**Exercise requirements**
Please repeat only the stretch of records running from the first line through the line that contains "Select the Hot-Keys section label".

**Dataset content**
=-=-=-=-=

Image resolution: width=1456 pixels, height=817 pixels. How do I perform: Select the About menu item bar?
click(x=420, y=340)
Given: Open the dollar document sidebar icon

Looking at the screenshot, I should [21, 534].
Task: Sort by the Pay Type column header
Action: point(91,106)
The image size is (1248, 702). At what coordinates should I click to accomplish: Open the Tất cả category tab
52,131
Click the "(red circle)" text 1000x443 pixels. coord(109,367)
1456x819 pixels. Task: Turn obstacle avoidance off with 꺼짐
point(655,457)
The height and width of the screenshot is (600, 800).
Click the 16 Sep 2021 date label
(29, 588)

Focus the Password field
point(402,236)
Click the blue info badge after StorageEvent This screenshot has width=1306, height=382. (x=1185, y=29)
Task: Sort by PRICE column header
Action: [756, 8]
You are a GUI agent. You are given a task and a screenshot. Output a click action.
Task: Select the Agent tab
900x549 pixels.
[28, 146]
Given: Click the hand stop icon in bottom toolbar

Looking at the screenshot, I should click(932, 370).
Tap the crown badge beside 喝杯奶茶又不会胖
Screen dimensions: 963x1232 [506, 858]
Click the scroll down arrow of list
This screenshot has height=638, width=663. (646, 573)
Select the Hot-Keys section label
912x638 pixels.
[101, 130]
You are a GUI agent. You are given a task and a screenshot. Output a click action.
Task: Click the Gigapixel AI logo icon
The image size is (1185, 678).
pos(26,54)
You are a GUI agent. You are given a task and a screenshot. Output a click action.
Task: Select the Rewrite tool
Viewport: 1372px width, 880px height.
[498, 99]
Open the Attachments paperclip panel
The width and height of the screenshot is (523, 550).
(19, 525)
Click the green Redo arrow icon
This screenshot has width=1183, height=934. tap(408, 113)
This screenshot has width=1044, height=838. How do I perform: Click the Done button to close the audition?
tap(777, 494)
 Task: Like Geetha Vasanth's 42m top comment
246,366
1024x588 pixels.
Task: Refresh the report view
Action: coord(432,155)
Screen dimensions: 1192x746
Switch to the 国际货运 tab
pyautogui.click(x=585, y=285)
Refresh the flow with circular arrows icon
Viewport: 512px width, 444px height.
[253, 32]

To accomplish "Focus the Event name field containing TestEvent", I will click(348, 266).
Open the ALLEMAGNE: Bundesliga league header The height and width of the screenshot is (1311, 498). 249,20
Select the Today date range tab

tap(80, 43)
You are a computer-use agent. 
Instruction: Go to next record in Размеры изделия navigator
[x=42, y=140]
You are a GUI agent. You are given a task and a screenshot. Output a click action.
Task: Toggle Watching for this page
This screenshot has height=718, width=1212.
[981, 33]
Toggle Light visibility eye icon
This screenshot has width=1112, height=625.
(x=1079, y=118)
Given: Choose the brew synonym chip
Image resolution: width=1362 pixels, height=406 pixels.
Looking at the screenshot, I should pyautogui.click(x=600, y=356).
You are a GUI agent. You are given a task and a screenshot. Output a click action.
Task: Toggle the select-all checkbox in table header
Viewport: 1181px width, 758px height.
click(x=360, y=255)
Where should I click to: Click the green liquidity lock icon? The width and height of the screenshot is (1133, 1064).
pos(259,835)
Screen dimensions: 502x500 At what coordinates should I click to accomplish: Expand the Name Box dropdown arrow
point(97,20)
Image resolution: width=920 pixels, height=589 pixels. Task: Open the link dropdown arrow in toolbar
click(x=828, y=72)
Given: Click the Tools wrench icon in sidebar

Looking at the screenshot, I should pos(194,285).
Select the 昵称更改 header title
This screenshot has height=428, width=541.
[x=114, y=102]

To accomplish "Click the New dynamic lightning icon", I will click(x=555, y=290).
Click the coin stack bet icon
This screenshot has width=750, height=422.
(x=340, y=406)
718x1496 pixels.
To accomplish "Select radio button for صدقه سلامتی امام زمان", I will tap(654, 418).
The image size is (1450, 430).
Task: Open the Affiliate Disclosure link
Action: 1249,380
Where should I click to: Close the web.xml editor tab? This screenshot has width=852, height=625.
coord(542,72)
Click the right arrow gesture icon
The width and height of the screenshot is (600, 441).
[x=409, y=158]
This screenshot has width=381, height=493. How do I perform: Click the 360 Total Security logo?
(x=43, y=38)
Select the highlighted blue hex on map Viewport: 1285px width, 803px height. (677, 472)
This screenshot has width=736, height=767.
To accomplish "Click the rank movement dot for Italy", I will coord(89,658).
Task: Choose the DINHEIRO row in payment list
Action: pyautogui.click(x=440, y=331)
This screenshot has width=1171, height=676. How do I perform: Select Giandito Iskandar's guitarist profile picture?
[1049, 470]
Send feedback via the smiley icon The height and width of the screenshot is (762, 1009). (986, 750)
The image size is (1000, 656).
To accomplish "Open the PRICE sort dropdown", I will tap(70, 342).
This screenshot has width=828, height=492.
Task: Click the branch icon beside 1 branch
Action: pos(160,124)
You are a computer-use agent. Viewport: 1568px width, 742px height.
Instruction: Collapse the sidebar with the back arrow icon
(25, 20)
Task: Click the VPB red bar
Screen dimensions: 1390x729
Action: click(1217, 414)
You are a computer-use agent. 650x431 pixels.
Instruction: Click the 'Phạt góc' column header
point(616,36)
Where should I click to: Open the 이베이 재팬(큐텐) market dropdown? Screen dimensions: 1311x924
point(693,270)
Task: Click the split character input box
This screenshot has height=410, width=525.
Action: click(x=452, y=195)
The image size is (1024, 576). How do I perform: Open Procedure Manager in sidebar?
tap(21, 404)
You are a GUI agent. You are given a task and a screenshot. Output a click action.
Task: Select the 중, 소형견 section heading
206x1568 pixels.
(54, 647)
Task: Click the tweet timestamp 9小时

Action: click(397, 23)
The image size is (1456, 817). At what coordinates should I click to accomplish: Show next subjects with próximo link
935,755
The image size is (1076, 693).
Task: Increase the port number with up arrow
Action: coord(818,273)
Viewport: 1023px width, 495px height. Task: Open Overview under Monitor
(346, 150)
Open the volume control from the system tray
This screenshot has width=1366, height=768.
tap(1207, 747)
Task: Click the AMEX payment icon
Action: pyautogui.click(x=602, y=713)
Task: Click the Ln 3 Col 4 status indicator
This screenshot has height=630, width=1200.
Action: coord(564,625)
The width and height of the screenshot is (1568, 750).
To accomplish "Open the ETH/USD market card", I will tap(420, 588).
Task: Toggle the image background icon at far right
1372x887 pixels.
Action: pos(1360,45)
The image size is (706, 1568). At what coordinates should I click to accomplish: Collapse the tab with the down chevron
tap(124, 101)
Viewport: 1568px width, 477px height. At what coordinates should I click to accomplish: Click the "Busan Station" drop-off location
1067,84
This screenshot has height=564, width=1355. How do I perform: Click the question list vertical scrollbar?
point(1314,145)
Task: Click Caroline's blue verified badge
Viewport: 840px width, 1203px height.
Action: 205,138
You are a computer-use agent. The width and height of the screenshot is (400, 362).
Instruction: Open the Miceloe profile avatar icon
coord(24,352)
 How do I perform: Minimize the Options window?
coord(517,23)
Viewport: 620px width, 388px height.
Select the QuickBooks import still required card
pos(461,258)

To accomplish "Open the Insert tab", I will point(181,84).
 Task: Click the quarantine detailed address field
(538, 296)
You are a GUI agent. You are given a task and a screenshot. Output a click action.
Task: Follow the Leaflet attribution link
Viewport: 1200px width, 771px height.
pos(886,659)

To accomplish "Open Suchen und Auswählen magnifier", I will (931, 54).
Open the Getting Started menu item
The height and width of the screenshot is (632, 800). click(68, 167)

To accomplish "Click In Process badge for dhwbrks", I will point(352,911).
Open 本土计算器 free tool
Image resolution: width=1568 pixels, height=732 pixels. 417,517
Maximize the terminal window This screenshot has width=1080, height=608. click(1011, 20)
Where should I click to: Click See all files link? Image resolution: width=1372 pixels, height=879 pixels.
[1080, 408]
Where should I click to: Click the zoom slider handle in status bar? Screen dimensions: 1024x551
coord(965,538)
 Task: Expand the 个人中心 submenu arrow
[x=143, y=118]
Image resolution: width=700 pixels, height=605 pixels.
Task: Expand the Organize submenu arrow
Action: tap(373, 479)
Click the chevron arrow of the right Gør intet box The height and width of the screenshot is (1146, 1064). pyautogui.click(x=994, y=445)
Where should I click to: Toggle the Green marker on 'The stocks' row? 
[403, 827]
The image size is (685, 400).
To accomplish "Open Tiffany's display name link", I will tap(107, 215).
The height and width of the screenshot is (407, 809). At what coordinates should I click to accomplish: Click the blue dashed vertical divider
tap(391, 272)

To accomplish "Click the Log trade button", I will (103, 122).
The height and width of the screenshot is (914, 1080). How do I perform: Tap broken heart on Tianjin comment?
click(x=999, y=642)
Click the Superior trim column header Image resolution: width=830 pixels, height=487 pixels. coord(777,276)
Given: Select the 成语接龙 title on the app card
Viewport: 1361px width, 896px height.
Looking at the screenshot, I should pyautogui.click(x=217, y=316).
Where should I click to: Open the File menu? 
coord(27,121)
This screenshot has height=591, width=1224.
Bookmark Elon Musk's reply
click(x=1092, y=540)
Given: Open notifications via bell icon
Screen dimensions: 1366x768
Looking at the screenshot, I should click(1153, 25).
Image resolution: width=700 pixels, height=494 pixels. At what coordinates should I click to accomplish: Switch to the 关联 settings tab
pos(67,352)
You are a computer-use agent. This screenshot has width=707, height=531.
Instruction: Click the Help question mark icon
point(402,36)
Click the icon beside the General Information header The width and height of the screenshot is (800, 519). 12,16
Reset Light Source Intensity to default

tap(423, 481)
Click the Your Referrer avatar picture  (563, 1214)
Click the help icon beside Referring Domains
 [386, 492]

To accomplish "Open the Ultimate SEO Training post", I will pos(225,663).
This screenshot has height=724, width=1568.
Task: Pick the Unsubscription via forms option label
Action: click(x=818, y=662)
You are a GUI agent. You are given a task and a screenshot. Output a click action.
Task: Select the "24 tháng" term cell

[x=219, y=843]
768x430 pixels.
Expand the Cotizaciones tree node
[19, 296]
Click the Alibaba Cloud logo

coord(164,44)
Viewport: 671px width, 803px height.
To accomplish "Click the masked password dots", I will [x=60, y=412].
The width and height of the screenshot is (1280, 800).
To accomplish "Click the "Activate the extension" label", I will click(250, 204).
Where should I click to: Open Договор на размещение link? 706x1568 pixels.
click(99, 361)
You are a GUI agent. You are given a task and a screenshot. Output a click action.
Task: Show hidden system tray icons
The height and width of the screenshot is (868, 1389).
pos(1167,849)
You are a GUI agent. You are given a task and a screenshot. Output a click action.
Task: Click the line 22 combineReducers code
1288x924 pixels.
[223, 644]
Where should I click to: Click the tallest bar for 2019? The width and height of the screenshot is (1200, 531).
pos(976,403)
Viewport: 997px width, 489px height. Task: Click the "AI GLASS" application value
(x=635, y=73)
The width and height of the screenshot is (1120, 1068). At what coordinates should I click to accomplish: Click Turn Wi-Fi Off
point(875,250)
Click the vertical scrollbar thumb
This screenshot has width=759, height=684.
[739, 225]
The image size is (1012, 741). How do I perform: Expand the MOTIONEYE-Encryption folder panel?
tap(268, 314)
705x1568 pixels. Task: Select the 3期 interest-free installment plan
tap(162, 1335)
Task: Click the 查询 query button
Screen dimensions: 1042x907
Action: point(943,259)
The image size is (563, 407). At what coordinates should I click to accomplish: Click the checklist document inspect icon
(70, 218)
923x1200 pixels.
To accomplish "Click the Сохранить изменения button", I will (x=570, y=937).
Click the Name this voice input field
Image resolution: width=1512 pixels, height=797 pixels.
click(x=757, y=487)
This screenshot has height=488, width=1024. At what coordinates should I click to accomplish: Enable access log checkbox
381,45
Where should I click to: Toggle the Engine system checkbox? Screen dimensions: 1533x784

=-=-=-=-=

**Response for this exercise**
Image resolution: width=1456 pixels, height=817 pixels. How do I perform: Select the About menu item bar?
click(x=420, y=340)
Given: Open the dollar document sidebar icon

Looking at the screenshot, I should [21, 534].
Task: Sort by the Pay Type column header
Action: point(91,106)
The image size is (1248, 702). At what coordinates should I click to accomplish: Open the Tất cả category tab
52,131
Click the "(red circle)" text 1000x443 pixels. coord(109,367)
1456x819 pixels. Task: Turn obstacle avoidance off with 꺼짐
point(655,457)
The height and width of the screenshot is (600, 800).
Click the 16 Sep 2021 date label
(29, 588)

Focus the Password field
point(402,236)
Click the blue info badge after StorageEvent This screenshot has width=1306, height=382. (x=1185, y=29)
Task: Sort by PRICE column header
Action: [756, 8]
You are a GUI agent. You are given a task and a screenshot. Output a click action.
Task: Select the Agent tab
900x549 pixels.
[28, 146]
Given: Click the hand stop icon in bottom toolbar

Looking at the screenshot, I should click(932, 370).
Tap the crown badge beside 喝杯奶茶又不会胖
Screen dimensions: 963x1232 [506, 858]
Click the scroll down arrow of list
This screenshot has height=638, width=663. (646, 573)
Select the Hot-Keys section label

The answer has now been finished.